Now, however, we have both grown older and the reactions are not quite as impulsive – nevertheless you can never be completely sure about what is going to happen next. Life with Fritz was certainly never boring, his temperament and his headstrong personality never cease to fascinate me. Furthermore, he is an exceptionally athletic horse who has never let me down. This is why, when he was 6 years old, we began to prepare him for a career as an eventing horse – and then, unfortunately, he had a very serious accident. He got an iron bar stuck in his chest and ripped out his chest muscle whilst trying to free himself. The vet believed he would never be able to move normally again and advised me to have him put down. It was not possible to determine whether an important nerve running into the foreleg was still intact. A look into Fritz’s eyes, however, informed me that putting him down was not an option. On the other hand, the look in the vet’s eyes when I told him about this decision clearly conveyed that he considered me to be completely insane.

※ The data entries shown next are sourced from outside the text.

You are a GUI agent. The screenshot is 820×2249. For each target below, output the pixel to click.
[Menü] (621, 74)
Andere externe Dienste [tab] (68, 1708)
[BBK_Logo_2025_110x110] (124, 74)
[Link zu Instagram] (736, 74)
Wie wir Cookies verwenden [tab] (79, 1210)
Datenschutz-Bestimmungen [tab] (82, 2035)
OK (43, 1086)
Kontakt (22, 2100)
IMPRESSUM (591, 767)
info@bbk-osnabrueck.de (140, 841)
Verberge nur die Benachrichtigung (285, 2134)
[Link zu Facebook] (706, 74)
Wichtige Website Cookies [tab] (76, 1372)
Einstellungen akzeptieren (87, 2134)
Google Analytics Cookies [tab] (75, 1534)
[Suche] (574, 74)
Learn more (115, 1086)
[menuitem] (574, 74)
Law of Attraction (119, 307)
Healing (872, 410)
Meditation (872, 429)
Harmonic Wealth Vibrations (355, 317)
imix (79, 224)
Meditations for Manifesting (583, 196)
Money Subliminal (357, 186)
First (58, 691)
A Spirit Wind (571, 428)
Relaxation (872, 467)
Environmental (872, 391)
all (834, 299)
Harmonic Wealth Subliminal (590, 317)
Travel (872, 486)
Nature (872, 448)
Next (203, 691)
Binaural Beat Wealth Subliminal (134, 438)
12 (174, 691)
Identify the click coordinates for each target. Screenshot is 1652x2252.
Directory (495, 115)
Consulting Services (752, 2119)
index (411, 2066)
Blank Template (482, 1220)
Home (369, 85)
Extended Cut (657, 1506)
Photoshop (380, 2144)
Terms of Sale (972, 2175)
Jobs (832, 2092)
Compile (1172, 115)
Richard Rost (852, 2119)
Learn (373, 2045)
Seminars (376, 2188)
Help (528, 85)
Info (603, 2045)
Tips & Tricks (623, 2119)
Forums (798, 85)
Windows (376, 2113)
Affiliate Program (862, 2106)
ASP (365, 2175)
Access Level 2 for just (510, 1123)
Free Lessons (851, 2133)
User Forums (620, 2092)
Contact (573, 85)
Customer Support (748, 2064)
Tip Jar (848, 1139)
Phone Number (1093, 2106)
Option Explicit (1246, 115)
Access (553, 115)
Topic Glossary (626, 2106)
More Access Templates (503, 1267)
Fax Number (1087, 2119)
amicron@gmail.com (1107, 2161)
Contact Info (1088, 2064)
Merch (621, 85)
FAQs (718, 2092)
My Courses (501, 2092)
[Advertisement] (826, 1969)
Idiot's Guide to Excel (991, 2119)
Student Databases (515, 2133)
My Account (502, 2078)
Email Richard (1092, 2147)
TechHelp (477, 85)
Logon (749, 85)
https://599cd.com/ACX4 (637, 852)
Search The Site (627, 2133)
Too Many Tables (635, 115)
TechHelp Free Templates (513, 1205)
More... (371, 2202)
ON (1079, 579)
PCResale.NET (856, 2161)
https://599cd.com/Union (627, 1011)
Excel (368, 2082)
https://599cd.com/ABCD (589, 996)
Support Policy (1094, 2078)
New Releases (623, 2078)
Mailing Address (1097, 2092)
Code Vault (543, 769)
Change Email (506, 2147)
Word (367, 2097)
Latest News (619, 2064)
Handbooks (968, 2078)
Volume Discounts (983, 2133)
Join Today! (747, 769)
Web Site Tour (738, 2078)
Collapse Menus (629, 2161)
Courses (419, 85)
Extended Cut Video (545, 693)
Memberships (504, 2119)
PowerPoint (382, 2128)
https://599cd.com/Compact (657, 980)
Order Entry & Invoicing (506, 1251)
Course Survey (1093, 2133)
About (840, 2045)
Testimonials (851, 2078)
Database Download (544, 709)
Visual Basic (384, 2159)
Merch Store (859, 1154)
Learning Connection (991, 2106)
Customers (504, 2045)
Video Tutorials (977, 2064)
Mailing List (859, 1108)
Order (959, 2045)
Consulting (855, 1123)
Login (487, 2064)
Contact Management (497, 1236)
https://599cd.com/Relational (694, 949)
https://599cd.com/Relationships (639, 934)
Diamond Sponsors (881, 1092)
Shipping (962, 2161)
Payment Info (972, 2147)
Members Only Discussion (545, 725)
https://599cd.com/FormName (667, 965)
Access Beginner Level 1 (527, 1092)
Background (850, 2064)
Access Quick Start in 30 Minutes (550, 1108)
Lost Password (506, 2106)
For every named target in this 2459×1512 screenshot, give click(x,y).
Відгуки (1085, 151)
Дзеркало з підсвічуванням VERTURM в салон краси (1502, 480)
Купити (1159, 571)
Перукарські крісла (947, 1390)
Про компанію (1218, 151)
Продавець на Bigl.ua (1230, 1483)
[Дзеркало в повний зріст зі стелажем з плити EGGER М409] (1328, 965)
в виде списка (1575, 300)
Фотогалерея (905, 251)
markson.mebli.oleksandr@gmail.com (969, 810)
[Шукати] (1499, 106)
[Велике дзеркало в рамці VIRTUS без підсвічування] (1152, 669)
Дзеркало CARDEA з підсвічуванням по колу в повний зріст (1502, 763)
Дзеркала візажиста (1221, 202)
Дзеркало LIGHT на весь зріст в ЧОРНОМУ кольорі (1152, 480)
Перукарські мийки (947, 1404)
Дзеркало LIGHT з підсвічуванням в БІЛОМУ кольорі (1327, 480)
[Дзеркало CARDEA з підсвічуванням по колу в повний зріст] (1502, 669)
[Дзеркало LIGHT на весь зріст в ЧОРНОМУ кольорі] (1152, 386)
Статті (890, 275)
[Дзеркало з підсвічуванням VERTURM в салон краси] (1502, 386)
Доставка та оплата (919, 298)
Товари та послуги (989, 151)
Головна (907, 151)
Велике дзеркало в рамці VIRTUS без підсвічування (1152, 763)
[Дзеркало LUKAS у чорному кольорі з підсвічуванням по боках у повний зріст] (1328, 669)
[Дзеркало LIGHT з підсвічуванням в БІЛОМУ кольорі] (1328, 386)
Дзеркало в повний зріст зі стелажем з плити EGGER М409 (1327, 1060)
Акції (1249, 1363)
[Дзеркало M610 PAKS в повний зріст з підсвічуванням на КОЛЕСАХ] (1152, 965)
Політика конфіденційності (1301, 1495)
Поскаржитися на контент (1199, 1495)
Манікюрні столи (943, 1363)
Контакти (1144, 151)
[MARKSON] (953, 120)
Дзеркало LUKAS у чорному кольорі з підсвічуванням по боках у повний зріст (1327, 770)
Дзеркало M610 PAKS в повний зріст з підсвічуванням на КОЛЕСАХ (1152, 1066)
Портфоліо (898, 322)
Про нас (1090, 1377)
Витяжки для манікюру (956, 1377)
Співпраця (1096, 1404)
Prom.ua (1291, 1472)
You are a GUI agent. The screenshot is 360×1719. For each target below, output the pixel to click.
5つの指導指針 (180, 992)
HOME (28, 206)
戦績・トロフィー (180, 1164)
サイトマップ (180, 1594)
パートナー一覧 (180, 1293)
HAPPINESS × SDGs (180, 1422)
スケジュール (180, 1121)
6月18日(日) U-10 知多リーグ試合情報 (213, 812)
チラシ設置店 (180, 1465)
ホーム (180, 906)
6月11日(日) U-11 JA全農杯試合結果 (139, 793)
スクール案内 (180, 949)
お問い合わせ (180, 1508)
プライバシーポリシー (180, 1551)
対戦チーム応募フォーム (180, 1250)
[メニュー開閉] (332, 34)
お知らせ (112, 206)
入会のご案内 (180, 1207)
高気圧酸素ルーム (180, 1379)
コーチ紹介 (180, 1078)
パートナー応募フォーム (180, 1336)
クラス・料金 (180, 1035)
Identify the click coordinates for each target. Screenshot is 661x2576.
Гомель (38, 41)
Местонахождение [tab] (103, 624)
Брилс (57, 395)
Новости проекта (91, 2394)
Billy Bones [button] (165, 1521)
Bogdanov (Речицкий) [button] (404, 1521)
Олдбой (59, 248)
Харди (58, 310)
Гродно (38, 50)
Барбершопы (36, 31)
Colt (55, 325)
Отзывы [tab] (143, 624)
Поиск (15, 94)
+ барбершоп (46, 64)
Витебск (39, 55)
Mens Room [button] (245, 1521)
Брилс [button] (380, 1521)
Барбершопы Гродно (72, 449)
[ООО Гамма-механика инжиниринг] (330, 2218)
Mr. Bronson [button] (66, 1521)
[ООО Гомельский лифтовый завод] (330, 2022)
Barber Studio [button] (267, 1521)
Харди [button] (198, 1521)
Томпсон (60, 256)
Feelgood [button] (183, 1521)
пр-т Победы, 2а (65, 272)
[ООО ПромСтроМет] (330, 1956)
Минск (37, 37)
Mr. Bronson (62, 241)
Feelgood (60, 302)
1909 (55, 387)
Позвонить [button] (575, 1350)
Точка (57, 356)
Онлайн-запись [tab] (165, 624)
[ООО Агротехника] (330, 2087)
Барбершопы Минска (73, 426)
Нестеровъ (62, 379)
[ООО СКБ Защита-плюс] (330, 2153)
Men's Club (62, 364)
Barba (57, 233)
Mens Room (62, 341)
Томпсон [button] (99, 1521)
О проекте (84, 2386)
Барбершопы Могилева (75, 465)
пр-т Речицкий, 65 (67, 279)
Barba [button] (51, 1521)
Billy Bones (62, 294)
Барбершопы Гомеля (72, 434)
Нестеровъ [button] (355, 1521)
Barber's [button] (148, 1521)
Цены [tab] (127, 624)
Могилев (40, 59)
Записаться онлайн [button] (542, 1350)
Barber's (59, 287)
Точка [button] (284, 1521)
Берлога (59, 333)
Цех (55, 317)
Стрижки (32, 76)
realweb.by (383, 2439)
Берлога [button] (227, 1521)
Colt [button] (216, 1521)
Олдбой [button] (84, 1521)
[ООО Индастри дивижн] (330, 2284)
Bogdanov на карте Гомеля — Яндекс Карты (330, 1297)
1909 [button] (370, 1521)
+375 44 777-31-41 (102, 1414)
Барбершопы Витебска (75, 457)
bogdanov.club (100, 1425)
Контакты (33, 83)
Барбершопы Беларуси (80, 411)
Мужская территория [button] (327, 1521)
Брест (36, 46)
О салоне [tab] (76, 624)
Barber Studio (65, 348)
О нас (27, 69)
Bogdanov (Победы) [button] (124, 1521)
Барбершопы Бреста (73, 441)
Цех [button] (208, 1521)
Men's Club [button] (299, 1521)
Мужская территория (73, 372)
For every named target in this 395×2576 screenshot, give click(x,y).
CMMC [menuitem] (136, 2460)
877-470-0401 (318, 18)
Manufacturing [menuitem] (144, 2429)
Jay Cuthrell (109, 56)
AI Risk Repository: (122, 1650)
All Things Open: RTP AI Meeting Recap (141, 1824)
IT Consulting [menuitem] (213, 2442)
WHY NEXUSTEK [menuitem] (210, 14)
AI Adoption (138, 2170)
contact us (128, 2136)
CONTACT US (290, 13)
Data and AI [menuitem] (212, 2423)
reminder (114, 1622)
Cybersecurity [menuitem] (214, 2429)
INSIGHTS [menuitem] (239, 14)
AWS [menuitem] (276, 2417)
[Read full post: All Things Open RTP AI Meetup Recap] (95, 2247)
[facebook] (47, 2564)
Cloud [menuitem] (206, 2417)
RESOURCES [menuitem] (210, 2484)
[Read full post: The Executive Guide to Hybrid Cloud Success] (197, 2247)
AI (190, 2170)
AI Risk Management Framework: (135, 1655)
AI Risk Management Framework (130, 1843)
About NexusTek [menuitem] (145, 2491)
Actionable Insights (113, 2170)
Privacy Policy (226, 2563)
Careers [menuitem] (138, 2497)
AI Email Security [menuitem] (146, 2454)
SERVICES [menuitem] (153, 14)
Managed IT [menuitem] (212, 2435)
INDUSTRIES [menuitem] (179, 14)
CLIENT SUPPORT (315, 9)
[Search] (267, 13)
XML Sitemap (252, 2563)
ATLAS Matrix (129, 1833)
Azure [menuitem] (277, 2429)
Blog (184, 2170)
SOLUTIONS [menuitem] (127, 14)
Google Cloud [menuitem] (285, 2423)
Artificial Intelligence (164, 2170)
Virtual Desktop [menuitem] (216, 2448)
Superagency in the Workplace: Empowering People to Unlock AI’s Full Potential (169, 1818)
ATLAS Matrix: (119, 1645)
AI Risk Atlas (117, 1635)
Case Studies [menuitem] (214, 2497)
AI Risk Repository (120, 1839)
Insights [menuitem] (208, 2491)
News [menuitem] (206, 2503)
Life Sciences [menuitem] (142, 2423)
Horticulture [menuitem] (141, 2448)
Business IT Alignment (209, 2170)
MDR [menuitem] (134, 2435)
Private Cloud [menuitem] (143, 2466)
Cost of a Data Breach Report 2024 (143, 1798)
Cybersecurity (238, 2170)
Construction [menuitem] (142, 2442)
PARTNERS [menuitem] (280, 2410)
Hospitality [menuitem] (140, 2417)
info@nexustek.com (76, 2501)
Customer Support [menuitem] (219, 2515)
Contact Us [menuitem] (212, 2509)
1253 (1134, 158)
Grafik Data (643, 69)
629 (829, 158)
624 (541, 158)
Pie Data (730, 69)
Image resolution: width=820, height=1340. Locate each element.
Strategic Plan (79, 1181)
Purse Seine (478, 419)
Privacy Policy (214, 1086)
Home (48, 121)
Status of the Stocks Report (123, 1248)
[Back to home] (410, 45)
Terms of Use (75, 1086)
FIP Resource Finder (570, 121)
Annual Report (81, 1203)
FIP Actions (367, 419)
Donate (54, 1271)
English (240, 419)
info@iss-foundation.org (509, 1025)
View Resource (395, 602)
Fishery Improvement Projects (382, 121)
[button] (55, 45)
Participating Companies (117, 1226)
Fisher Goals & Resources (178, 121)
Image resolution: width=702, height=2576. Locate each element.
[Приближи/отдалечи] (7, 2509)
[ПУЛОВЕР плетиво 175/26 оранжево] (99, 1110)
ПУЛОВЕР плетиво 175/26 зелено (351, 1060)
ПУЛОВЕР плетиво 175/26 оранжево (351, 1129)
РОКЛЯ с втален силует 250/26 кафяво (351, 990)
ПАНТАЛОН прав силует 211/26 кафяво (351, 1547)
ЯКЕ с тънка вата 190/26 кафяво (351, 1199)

The period which followed was long and painful for Fritz, because the wound opened up, festered and simply did not want to heal. The vet said that he had never come across a horse which bore the intense pain as stoically as Fritz. After six months in a clinic, I was able to bring Fritz home again. And after a year I could ride him again, and felt no change in his movements. All that remained was a large and ugly scar, which I stroke affectionately every morning when I feed him and think back over what happened, always experiencing a surge of gratitude that he is still part of my life.
Fritz the Trakehner
When Fritz looks out of his stable he can survey his offspring, which have inherited so much from him, and which he considers to be his own personal herd. He is the main focus of attention and is also fully aware of this. Naturally he has collected some grey hairs and the cracking sound of his joints also sometimes reveals his age. Nevertheless our hacks out into the woods are still an important part of his life. Flying over sand tracks together with him, giving him a free rein as the sunlight filters through the trees creating pretty patterns on the ground, we both feel completely united as one single entity. I can control him simply with my voice and he reacts to the most subtile of aids – how lucky that we understand each other so perfectly! And when we return to the yard, he almost reverts to a four year old, whinnying and ensuring that everyone is fully aware: I am Fritz the Trakehner!